“South Asian Women Tackle Islamophobia & Patriarchy”

From The Village Voice

by Aviva Stahl

On a recent Saturday afternoon, after the rainclouds had cleared, a group of young South Asian women gathered under a bright blue sky in Frank D. O’Connor Playground, across Broadway from NYC Health and Hospitals/Elmhurst in Elmhurst, Queens. One young woman climbed onto a fence to hang a banner reading, “Liberated Girls & Womxn’s Zone.” Across the playground, past a fountain, others pinned a clothesline hung with a series of vibrantly patterned cloths silk-screened with fiery feminist messages.

It was the closing event for this year’s cohort of Eckshate Gender Justice, a program run by the Jackson Heights–based group Desis Rising Up and Moving (DRUM), a membership-led organization composed of low-wage South Asian and Indo-Caribbean workers. (“Desis” refers to people in the South Asian diaspora, particularly those from Bangladesh, India, and Pakistan.) Every Friday from March to June, about twenty South Asian and Indo-Caribbean New Yorkers had gathered at the DRUM office on Roosevelt Avenue to meet other young women, educate themselves about sexism and the other forces that shape their lives, and start acquiring the skills to build a different world.

The event was organized by DRUM in collaboration with “Hate Free Zones Queens,” a coalition of groups that came together after Donald Trump’s election to build relationships between marginalized communities. Over the afternoon, about one hundred people amassed on the playground to drink chai, catch up, and silk-screen T-shirts, whose images — such as a fist inside a heart, captioned “I am this because I’m a woman” — drew questions from onlookers. Later, participants, who included women of all ages along with some men, split up into smaller groups to discuss this year’s theme: women’s labor.
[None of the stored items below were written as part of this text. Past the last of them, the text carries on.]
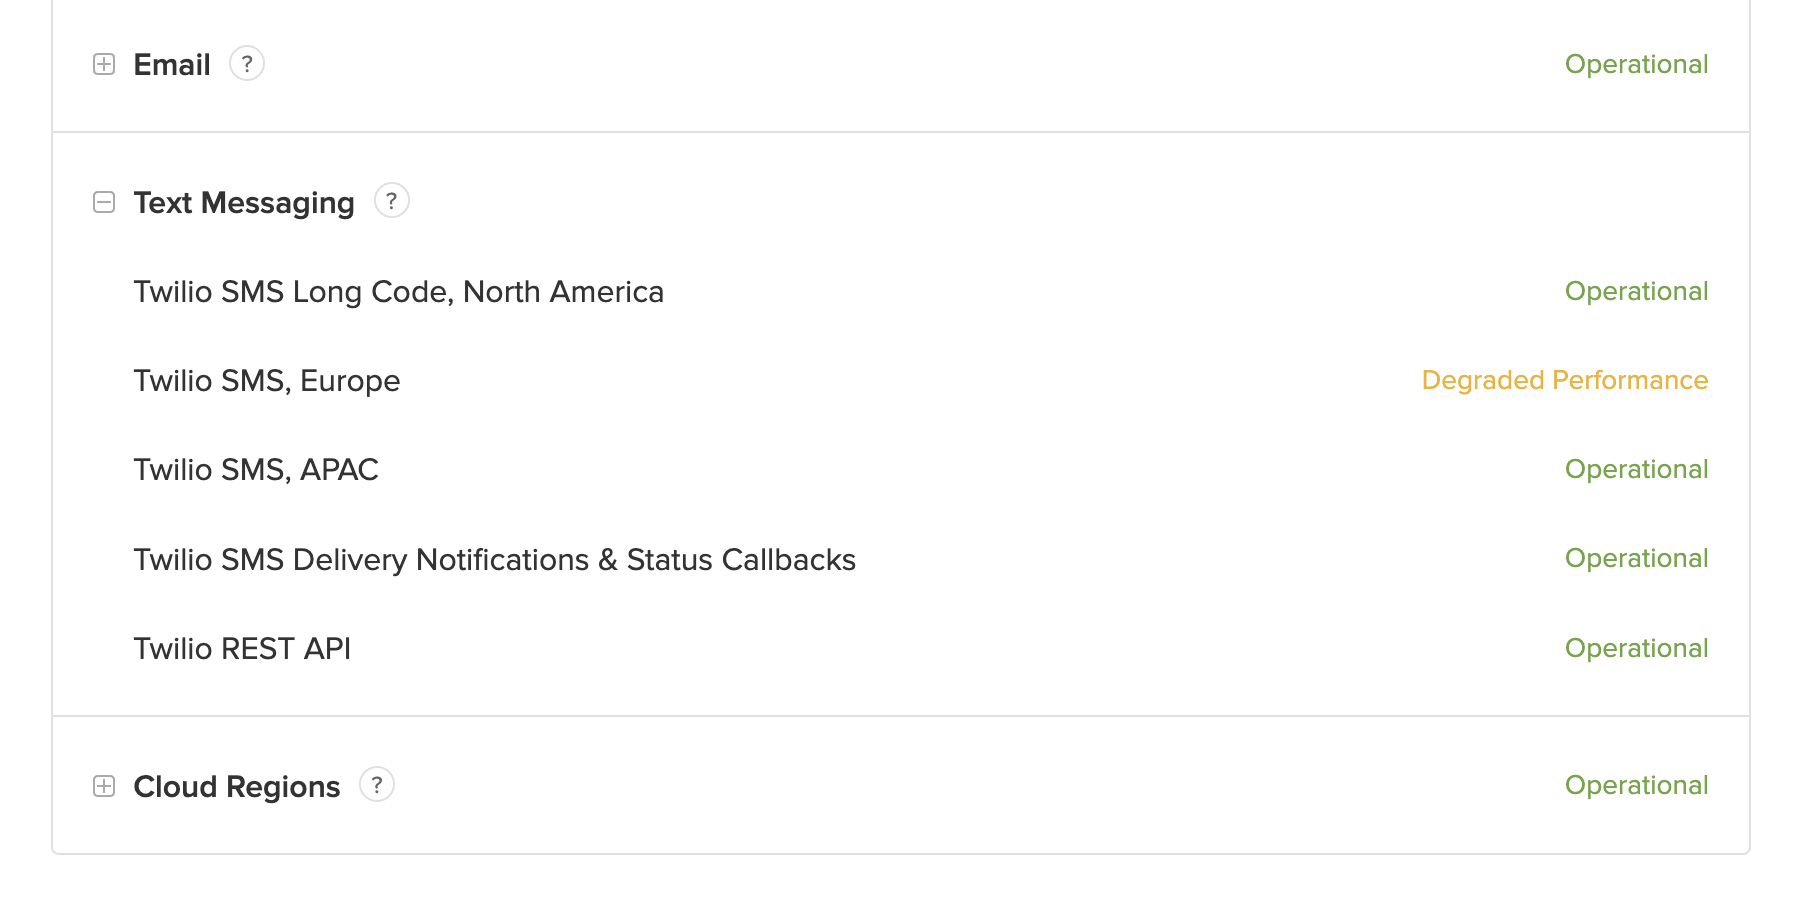The height and width of the screenshot is (922, 1820).
Task: Click Cloud Regions' Operational status
Action: [x=1636, y=785]
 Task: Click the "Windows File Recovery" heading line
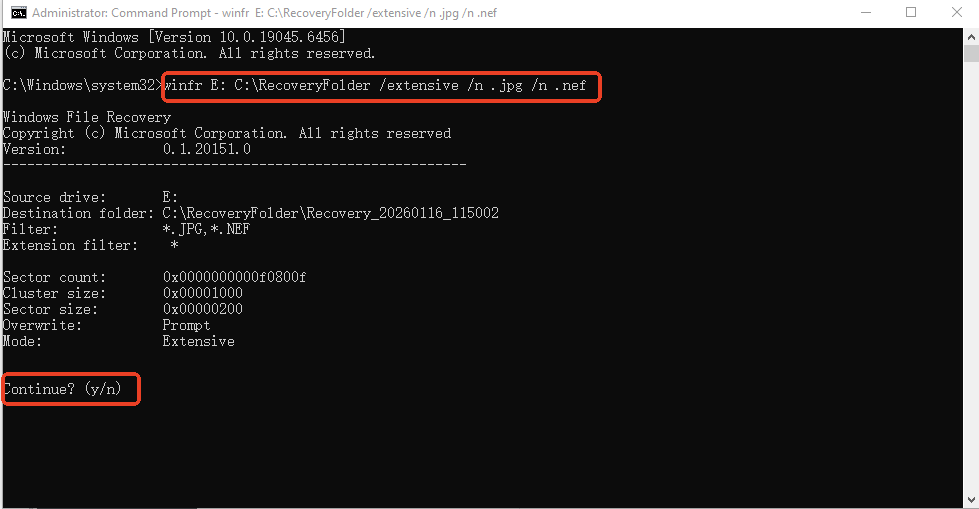(87, 117)
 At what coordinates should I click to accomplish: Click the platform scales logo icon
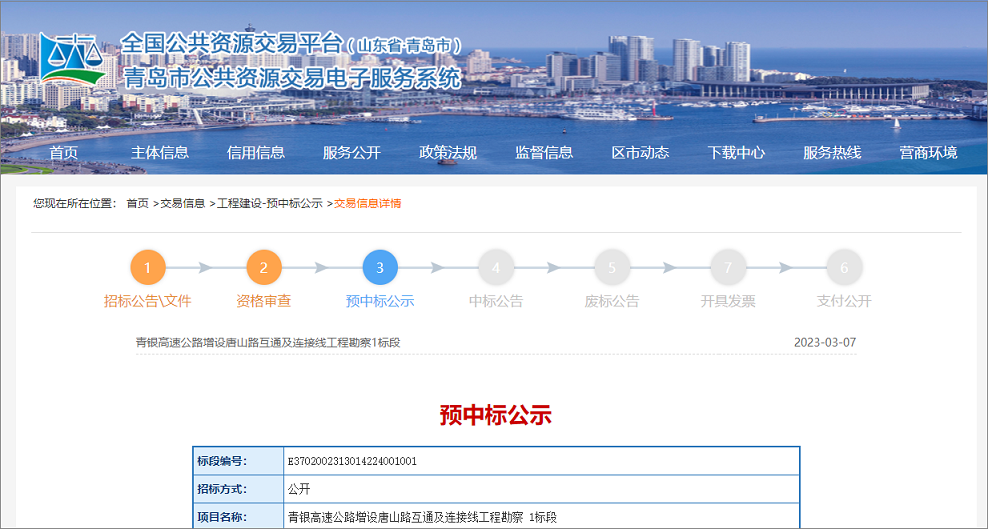[72, 61]
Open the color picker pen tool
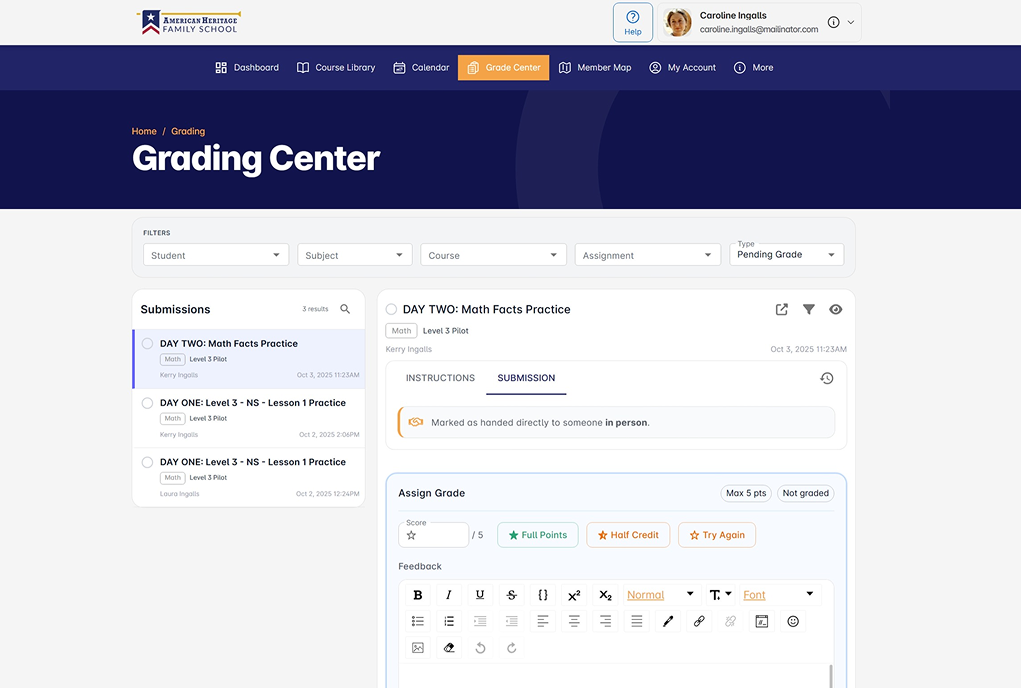1021x688 pixels. pos(668,621)
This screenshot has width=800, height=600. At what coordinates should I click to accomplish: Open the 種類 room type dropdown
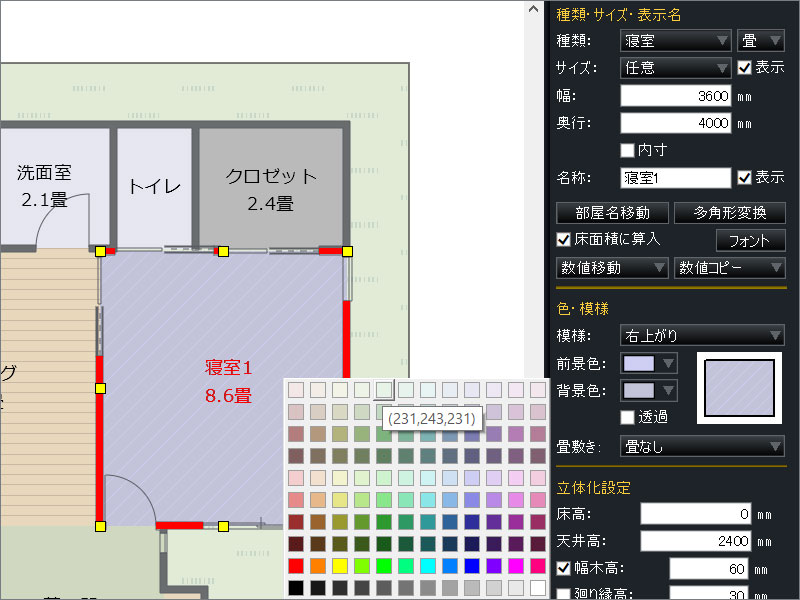tap(676, 41)
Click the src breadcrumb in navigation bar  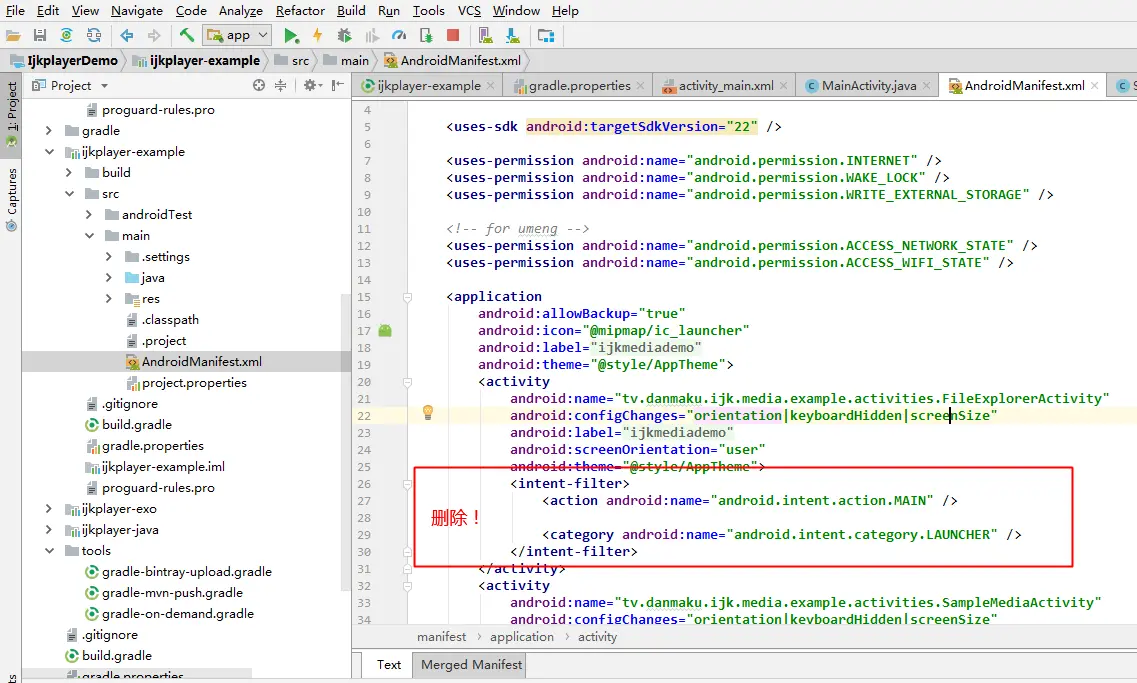point(300,61)

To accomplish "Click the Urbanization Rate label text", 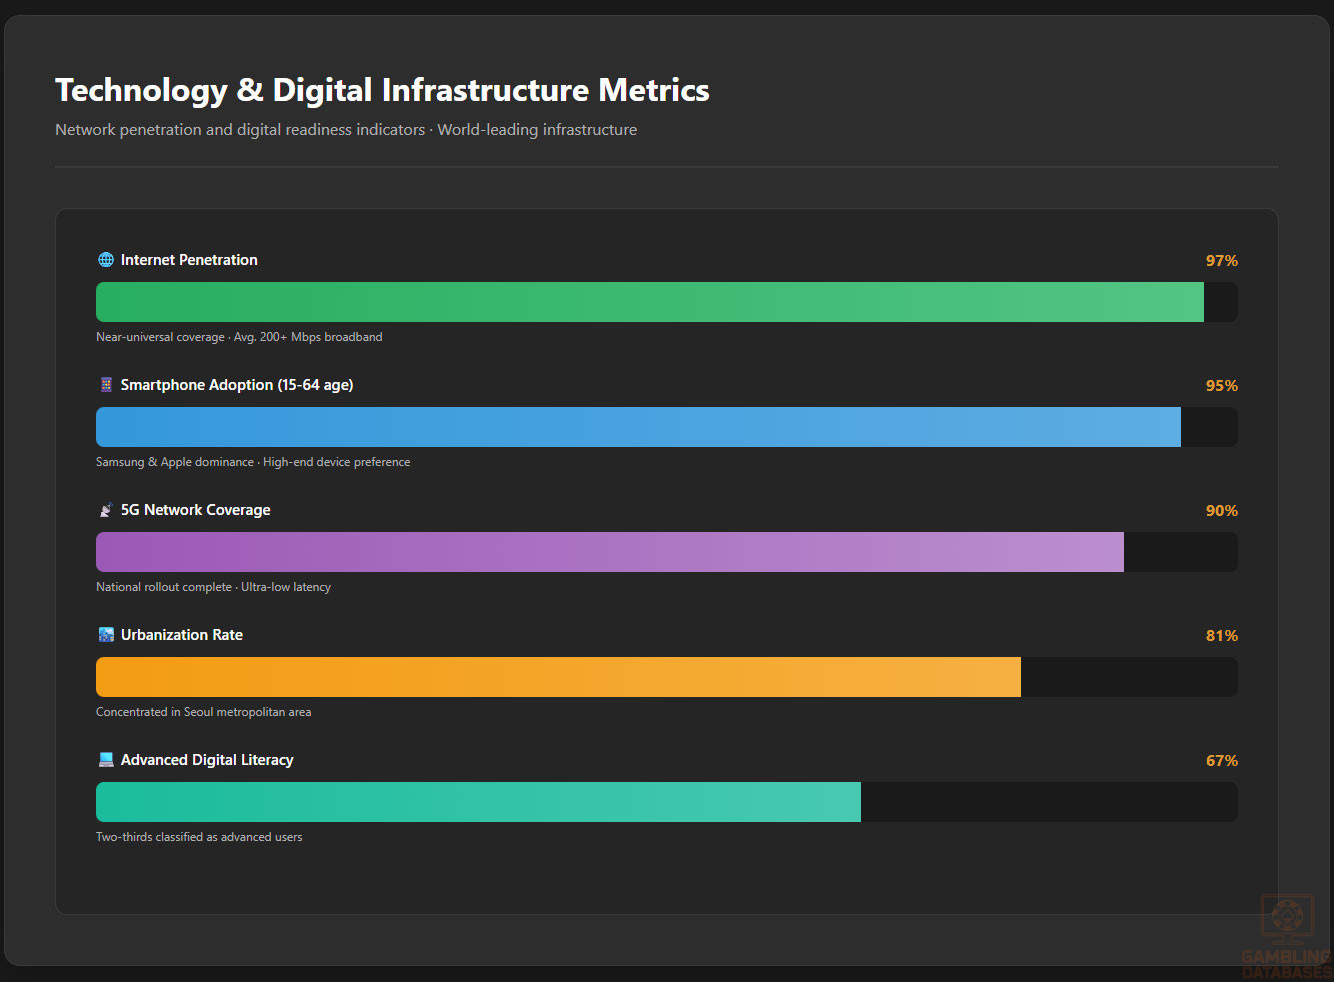I will (182, 635).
Eckshate, which means “together” in Bangla and Urdu, was founded about two years ago by Jensine Raihan, a first-generation New Yorker of Bangladeshi-Bengali heritage who had joined DRUM several years prior. At age eight, Raihan was made homeless when her mother took her and her siblings and fled an abusive marriage. After about a year, the family secured public housing in Astoria, where they have been living ever since.